How do you test definiteness without checking infinitely many directions h? Because the Hessian is symmetric, it has real eigenvalues, and the eigenvalues ARE the curvatures along the special perpendicular directions where the bowl is purest. The sign rule could not be cleaner: all eigenvalues positive means positive-definite (minimum), all negative means a maximum, mixed signs means a saddle. For a 2-by-2 Hessian this reduces to the familiar second-derivative test: compute the determinant D = f_xx f_yy - (f_xy)^2. If D > 0 and f_xx > 0 you have a minimum, if D > 0 and f_xx < 0 a maximum, and if D < 0 a saddle.
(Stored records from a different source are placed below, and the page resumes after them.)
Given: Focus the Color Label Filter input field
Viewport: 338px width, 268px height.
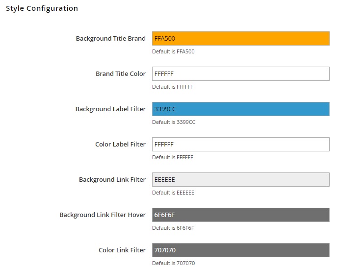Looking at the screenshot, I should 240,144.
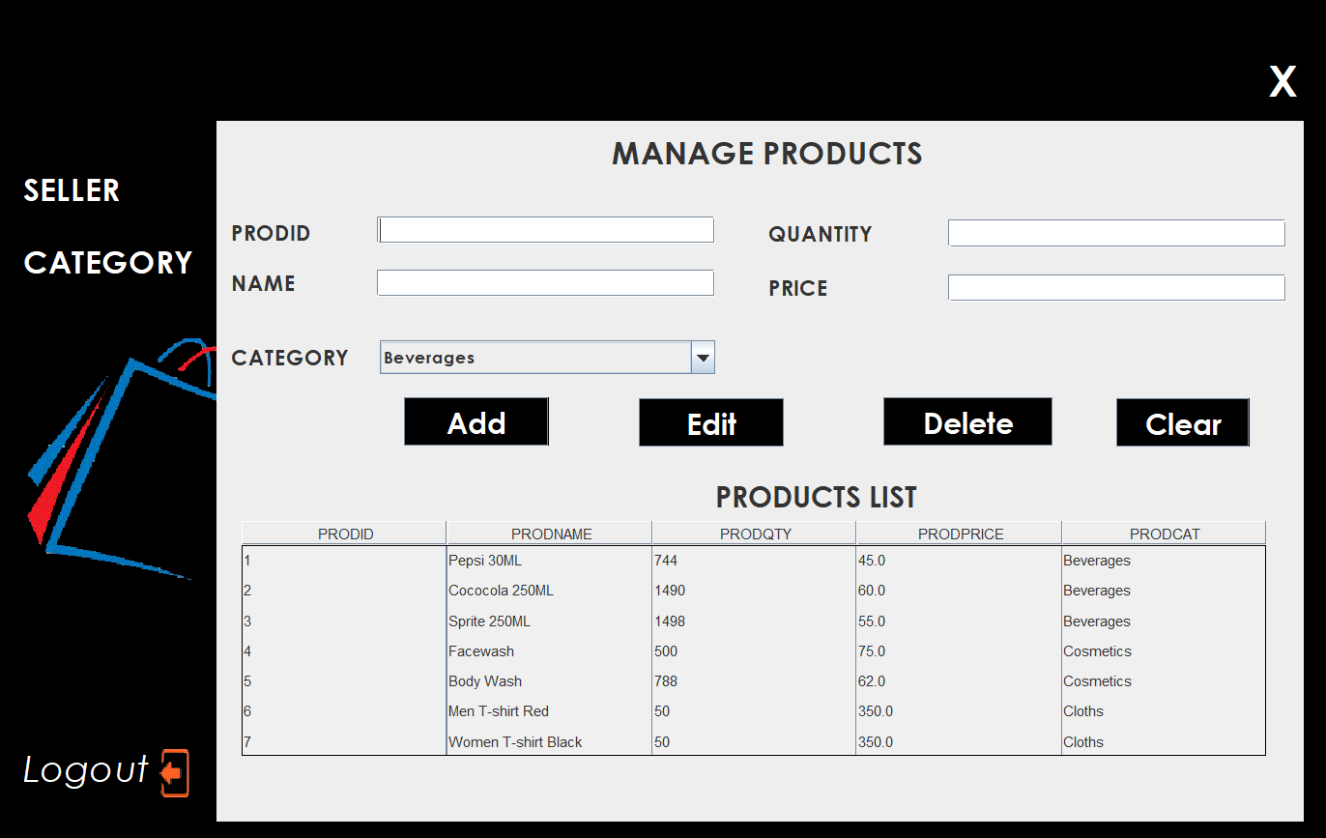Click the PRODNAME column header
The height and width of the screenshot is (838, 1326).
point(550,533)
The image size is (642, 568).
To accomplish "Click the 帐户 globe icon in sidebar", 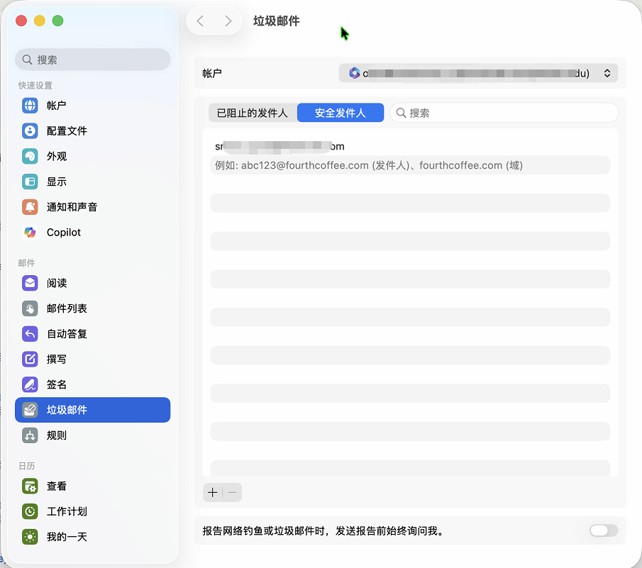I will tap(30, 106).
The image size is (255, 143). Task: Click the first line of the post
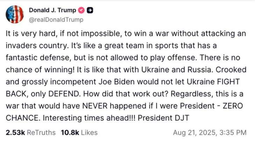point(126,34)
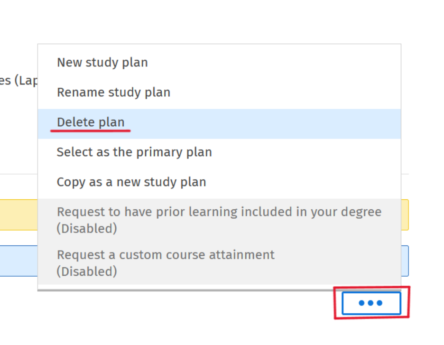Click the highlighted Delete plan option
The height and width of the screenshot is (345, 444).
tap(219, 124)
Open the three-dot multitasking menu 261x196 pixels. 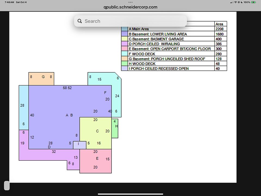pyautogui.click(x=131, y=2)
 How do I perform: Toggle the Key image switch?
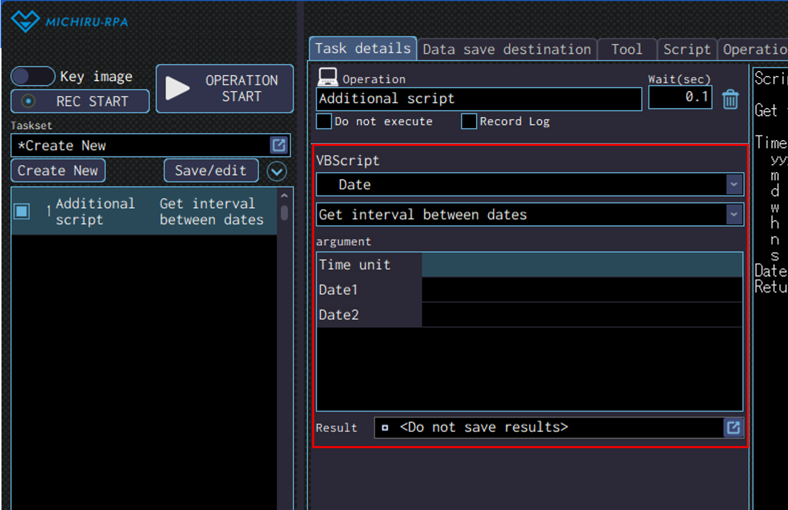(33, 77)
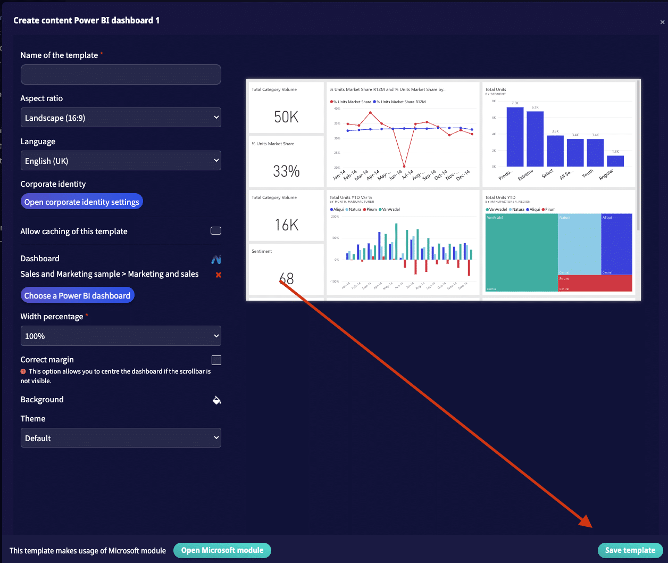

That determinant is just the product of the two eigenvalues, so D < 0 means they have opposite signs — which is exactly the saddle condition in disguise.

Putting the three together

Step back and see how tightly these three objects interlock, because that coherence is the real prize of the chapter. The gradient is the function's first derivative — one arrow that encodes every directional slope through a dot product, points the steepest way up, and stands perpendicular to the level sets. The Hessian is the function's second derivative — one symmetric matrix that encodes every directional curvature through h^T H h and, at a stationary point, decides peak versus pit versus pass. The directional derivative is the bridge: it is how you read a single number — a slope, or with the Hessian a curvature — out of these whole-derivative objects in any direction you please. First derivative, second derivative, and the recipe for sampling them: the entire local geometry of a multivariable function in three companion ideas.

Compute the gradient nabla f, the vector of first partials. Its direction is steepest ascent, its length |nabla f| is the steepest slope, and it is normal to the level set through the point.
For the slope in any chosen unit direction u, take the dot product D_u f = nabla f . u; it equals |nabla f| cos(theta), maximal along the gradient and zero across it.
To classify a stationary point (where nabla f = 0), form the Hessian H of second partials and test its definiteness via the eigenvalue signs, or for 2-by-2 via D = f_xx f_yy - (f_xy)^2.
Read the answer: all-positive curvature is a minimum, all-negative a maximum, mixed signs a saddle; a zero eigenvalue makes the test inconclusive, so look to higher-order terms.

This trio is not the end of the story but its launching pad. The very next guide takes the gradient-as-normal idea and the local linear picture and proves you can solve f(x, y) = constant for one variable in terms of the others — the implicit and inverse function theorems. The next rung, multivariable optimization, lives entirely here: setting nabla f = 0 to find candidates, reading the Hessian to sort them, and following -nabla f downhill in gradient descent and steepest descent to actually reach a minimum. Everything from training a neural network to shaping a wing to fitting data by least squares is, underneath, a machine that computes gradients and inspects Hessians. You have just built that machine's two gears and the shaft that connects them.